Soweit das gewerbesteuerliche internationale Schachtelprivileg Anwendung findet, ist eine Hinzurechnung steuerfreier Gewinnanteile nach § 8 Nr. 5 GewStG für die Ermittlung der Gewerbesteuer nicht vorzunehmen. Eine internationale Doppelbesteuerung der Dividenden ist nicht gegeben.
Beachten Sie | Falls die Voraussetzungen des § 9 Nr. 7 GewStG, z. B. in zeitlicher Hinsicht, für Beteiligungserträge ab dem VZ 2020 jedoch nicht vorliegen, bleibt die Frage der Anrechenbarkeit ausländischer Quellensteuer nach den unter Punkt 2.2 genannten Grundsätzen zu prüfen.
3. Relevanz für die Praxis
Steuerpflichtige und steuerliche Berater sollten bezüglich der VZ ab 2020 insbesondere solche Fälle bei der Gewerbesteuer offenhalten, in welchen die Beteiligung an der ausländischen Kapitalgesellschaft über 10 % aber unter 15 % liegt und ein DBA-Schachtelprivileg für Dividendenerträge eine höhere Mindestbeteiligung voraussetzt. Darüber hinaus könnte für Beteiligungen ab einer Höhe von 15 % eine Anrechnung dann infrage kommen, wenn die Voraussetzungen des § 9 Nr. 7 GewStG nicht erfüllt sind.
Hinsichtlich der verfahrensrechtlichen Berücksichtigung der Anrechnungsmöglichkeit hat das Hessische FG entschieden, dass die Feststellung der Anrechnung sowohl dem Grunde als auch der Höhe nach im Rahmen des Gewerbesteuermessbescheids durch das Finanzamt zu erfolgen hat und nicht etwa im Rahmen des Erlasses des Gewerbesteuerbescheids durch die Gemeinde.
PRAXISTIPP | Relevante Gewerbesteuermessbescheide für die VZ ab 2020 sollten deshalb mit Einspruch angefochten und das Ruhen des Verfahren gemäß § 362 Abs. 2 S. 2 AO unter Hinweis auf die beim BFH zwischenzeitlich eingelegte Revision mit I R 8/21 beantragt werden. Da jedoch die Frage der verfahrensrechtlichen Berücksichtigung der Anrechnung selbst Gegenstand des Revisionsverfahrens beim BFH ist, empfiehlt sich m. E. ebenfalls, gegen die Gewerbesteuerbescheide der Gemeinden insoweit Widerspruch einzulegen und Ruhen des Verfahrens zu beantragen. |
Zumindest in EU-Fällen könnte ein Widerspruch gegen den entsprechenden Gewerbesteuerbescheid m.
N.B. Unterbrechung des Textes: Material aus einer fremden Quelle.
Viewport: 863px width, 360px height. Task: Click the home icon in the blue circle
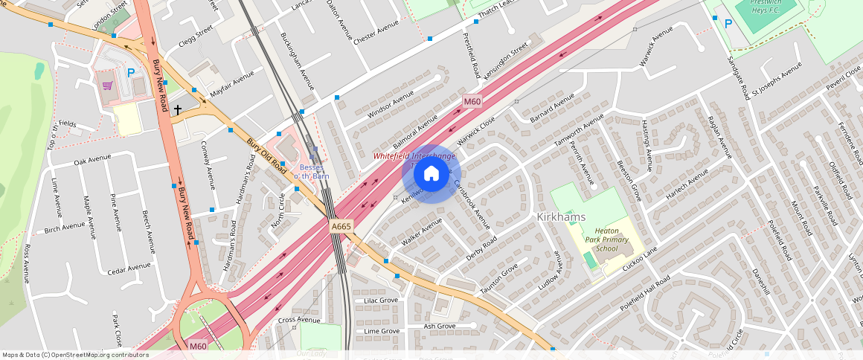coord(432,174)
E. auch auf die Vorschrift des § 174 Abs. 1 AO gestützt werden. Der BFH hatte mit Urteil vom 9.5.12 (I R 73/10, DStR 12, 1750) klargestellt, dass fehlerhafte (inländische) Steuerbescheide auch dann geändert werden können, wenn der widerstreitende Bescheid von einer Behörde eines EU-Mitgliedstaats stammt. In dem zugrunde liegenden Fall sah der BFH eine widerstreitende Steuerfestsetzung im Sinne einer unzulässigen Doppelberücksichtigung von Einkünften sowohl in der Bemessungsgrundlage der deutschen als auch der niederländischen Einkommensteuer u. a. vor dem Hintergrund der Regelungen des DBA-Niederlande als gegeben an.
Hinsichtlich widerstreitenden Steuerfestsetzungen in EWR- oder Drittstaaten-Fällen ist die Anwendbarkeit von § 174 Abs. 1 AO jedoch weiterhin sehr umstritten (offengelassen BFH 20.3.19, II R 61/15, DStR 19, 1090; vgl. zum Streitstand Rüsken in: Klein, AO, 15. Auflage 2020, § 174, Rn. 15).